▶ _PROBLEM TO WORK ON_:
Please set down, word for word, the line that contains "You are a computer-use agent." and every line after it to the end of the entries below, omitting the pictures.

Saved data entries
* * * * * * * * *
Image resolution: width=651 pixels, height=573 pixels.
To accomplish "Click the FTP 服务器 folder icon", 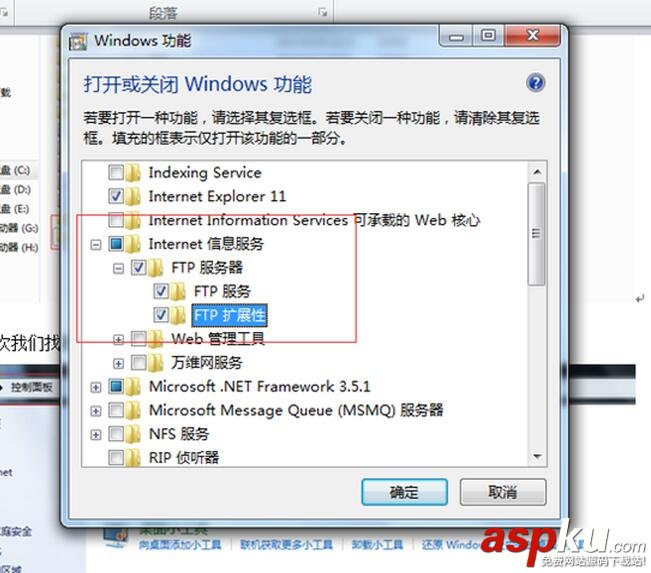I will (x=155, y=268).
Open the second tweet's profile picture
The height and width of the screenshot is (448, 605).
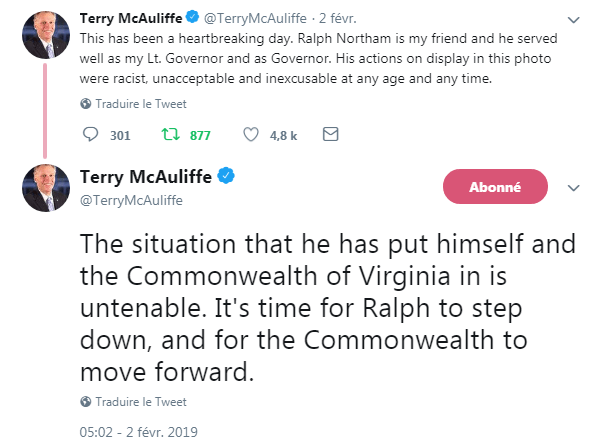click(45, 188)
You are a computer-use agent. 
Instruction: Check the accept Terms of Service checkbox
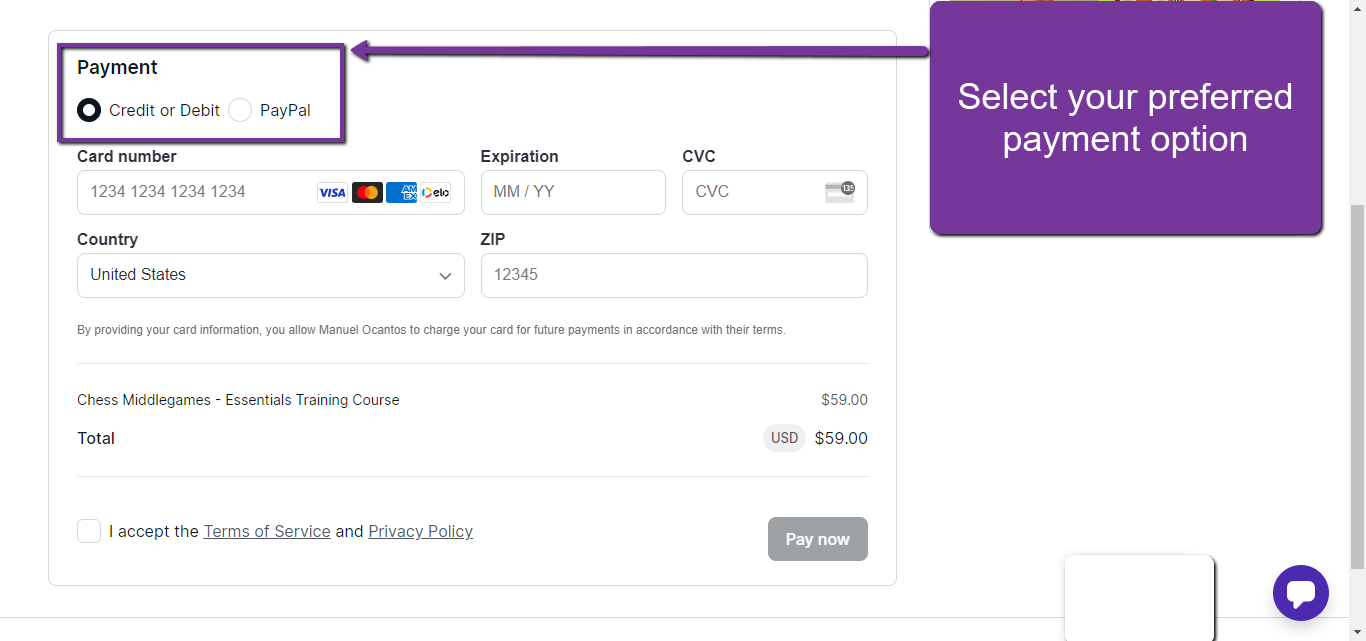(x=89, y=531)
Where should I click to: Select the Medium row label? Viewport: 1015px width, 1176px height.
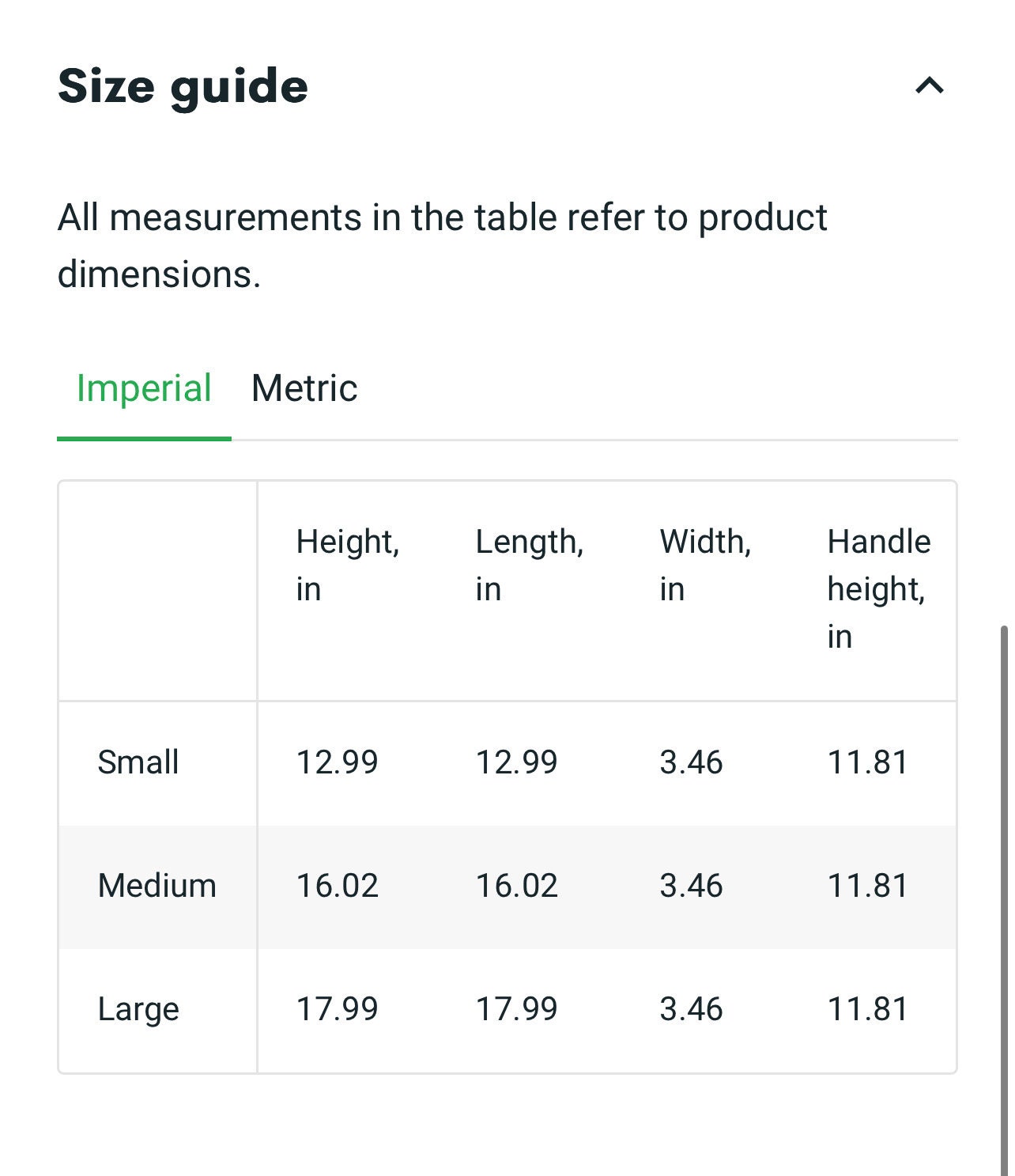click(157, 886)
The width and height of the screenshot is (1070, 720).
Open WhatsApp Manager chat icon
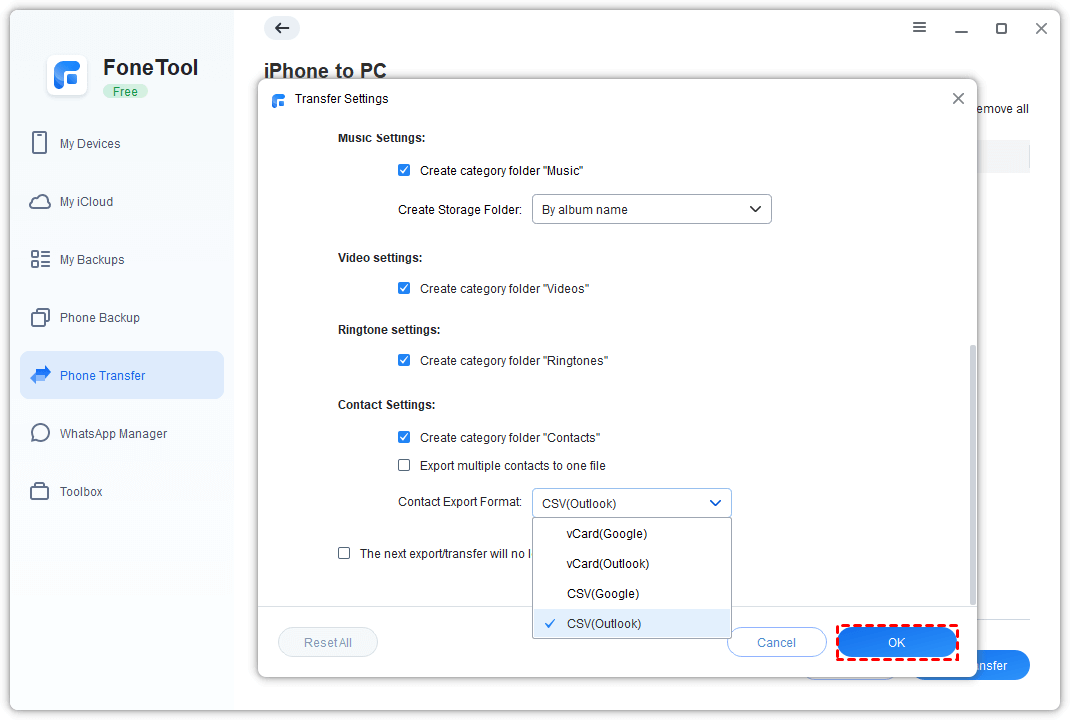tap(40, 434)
* * * * * * * * *
▶ _OUTPUT_:
You are a computer-use agent. 
Instruction: Check the accept Terms of Service checkbox
(x=89, y=531)
Where should I click to: Select the Medium row label? Viewport: 1015px width, 1176px height.
click(157, 886)
The width and height of the screenshot is (1070, 720).
Open WhatsApp Manager chat icon
tap(40, 434)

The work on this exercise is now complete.